# [Your objective]
Line by line, reproduce exactly the beginning of the listing below, ending with the line that contains "Go to next page" and adding nothing.

# [Task material]

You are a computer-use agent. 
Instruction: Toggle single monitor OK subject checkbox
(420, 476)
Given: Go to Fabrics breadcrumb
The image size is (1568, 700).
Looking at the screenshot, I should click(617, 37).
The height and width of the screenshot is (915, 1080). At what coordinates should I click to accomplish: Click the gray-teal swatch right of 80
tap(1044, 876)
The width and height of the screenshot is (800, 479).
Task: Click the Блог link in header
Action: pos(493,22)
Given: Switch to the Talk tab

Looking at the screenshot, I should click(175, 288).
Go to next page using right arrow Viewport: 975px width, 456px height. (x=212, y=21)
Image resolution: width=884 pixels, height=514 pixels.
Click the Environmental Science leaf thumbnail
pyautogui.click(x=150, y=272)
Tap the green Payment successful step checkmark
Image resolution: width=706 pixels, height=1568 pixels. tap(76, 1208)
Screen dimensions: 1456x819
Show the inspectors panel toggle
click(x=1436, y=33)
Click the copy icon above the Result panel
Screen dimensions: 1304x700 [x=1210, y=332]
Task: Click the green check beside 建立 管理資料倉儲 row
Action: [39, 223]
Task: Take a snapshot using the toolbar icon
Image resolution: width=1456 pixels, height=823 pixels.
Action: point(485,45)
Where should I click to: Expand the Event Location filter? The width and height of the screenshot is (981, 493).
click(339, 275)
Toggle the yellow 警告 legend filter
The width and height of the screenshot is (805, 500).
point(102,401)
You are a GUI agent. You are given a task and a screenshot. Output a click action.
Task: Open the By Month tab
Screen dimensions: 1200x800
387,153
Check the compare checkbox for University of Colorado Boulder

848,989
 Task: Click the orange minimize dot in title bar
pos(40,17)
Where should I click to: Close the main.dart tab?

# [Response]
You are a computer-use agent. 
Instruction: Toggle single monitor OK subject checkbox
(420, 476)
Given: Go to Fabrics breadcrumb
The image size is (1568, 700).
Looking at the screenshot, I should click(617, 37).
The height and width of the screenshot is (915, 1080). At what coordinates should I click to accomplish: Click the gray-teal swatch right of 80
tap(1044, 876)
The width and height of the screenshot is (800, 479).
Task: Click the Блог link in header
Action: pos(493,22)
Given: Switch to the Talk tab

Looking at the screenshot, I should click(175, 288).
Go to next page using right arrow Viewport: 975px width, 456px height. (x=212, y=21)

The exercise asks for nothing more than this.